Für mich enthält menschliche Geschichte immer auch Heilsgeschichte. Gott führt sein Volk. Er führt auch heute die Geschicke der Völker - so sehr wir Fragen haben und oft nicht verstehen, warum so viel Leid und Elend von Gott zugelassen wird.
Gott will mit Hilfe unserer Freiheit dem zum Durchbruch verhelfen, was er im Sinn hat. Und wir fangen an, es immer mehr zu begreifen: Nicht das Geld und der Wohlstand werden uns retten, sondern die Treue und die Solidarität, in der wir - angefangen in den Familien bis hin zur Völkergemeinschaft - einander beistehen. Nicht wissenschaftlicher und technischer Forschritt allein machen die Zukunft human, sondern das Mitfühlen mit dem Nächsten, die Empathie mit seiner Not, die konkrete Nächstenliebe. Humanität und Solidarität hängen nicht vom Intelligenzquotienten ab. Sie hängen davon ab, ob wir ein offenes, mitfühlendes Herz haben - und eine Hand, die bereit ist zum Helfen.
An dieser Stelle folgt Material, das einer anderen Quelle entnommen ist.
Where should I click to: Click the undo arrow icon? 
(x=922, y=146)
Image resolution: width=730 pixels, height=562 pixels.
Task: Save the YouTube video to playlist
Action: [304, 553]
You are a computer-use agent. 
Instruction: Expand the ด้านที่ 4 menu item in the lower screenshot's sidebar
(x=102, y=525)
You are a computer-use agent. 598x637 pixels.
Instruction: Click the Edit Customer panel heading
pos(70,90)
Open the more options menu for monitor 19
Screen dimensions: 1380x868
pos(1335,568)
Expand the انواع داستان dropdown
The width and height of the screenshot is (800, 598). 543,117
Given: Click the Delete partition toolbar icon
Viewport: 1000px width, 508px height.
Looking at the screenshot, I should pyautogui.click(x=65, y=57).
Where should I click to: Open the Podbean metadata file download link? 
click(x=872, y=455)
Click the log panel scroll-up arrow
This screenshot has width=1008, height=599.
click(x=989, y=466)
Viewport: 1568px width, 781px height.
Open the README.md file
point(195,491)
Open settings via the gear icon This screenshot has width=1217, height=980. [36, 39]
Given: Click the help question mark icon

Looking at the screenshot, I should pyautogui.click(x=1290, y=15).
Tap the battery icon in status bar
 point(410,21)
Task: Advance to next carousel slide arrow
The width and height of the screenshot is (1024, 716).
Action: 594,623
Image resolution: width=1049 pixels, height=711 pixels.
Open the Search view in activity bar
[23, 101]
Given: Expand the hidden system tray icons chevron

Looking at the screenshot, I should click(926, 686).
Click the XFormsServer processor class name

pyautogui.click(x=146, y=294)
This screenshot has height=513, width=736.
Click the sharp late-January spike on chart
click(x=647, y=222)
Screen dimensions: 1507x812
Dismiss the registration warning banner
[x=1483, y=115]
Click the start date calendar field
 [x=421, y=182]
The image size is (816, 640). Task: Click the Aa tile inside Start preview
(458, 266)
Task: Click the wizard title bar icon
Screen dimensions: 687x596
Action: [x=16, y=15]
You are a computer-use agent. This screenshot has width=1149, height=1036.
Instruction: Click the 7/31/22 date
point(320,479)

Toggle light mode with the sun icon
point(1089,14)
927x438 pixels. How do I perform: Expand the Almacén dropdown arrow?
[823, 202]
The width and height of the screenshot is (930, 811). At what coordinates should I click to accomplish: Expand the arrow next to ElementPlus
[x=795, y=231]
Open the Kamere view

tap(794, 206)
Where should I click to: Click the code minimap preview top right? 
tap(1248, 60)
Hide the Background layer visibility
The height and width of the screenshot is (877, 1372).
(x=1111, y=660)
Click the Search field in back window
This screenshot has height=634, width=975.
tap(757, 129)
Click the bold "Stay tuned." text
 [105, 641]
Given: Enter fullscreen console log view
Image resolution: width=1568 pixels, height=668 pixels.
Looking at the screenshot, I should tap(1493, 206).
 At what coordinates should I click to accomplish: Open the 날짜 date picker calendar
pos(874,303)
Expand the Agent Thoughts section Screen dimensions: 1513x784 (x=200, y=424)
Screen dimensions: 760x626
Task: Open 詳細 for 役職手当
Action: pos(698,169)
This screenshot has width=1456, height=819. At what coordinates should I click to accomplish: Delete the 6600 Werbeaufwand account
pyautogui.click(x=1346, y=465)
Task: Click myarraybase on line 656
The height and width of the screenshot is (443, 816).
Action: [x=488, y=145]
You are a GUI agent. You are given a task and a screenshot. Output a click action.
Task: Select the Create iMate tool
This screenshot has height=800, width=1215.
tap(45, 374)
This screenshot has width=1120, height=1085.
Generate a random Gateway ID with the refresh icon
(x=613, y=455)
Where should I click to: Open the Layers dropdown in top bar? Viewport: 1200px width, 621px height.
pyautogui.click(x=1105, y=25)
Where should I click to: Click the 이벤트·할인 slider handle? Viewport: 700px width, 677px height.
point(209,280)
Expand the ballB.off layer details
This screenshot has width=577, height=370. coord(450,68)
Und lasst mich auch diesen Gedanken hier aussprechen: Auch unsere Kirche wird Zukunft haben: nicht als eine "Festungskirche", die sich hinter Mauern und Zinnen vor der bösen Welt verschanzt, sondern als eine Gemeinschaft von Menschen, die mit anderen Menschen, mit den vielen Völkern, Rassen und Religionen solidarisch den Weg in die Zukunft hinein geht - im Wissen um die eigene Schwäche und das eigene Versagen, aber auch im Wissen darum, dass sie als Kirche im Evangelium und in den heiligen Mysterien ihres Glaubens Schätze bewahrt, die für alle Menschen von Bedeutung sind. Intolerante Christen sind für mich ungläubige Christen. Sie wollen selbst Gott spielen und nicht zulassen, dass er Gott und Vater für alle Menschen sein will. Und diese Aussage gilt für alle Religionen. Fanatismus und wahre Religion schließen einander aus.
Darum ist es wichtig, dass auch bei uns an Gott glaubende Menschen da sind, dass heute und morgen auch in einer säkularen Gesellschaft das Evangelium von Jesus Christus verkündet, dass mit Dank und in Freude Gottesdienst gefeiert und die Nächstenliebe nicht vergessen wird. Ich lade meine Thüringer Landsleute ein: Kommt nicht nur an den Tagen des offenen Denkmals in die Kirche, kommt auch zu dem, wozu diese Kirchen gebaut wurden, den Gottesdiensten: um dort Gottes Wort zu hören und dem zu danken, der uns Leben und Heil zu schenken vermag.
So lasst uns im Vertrauen weiter unterwegs bleiben! Gottes Segen begleite uns dabei. Amen.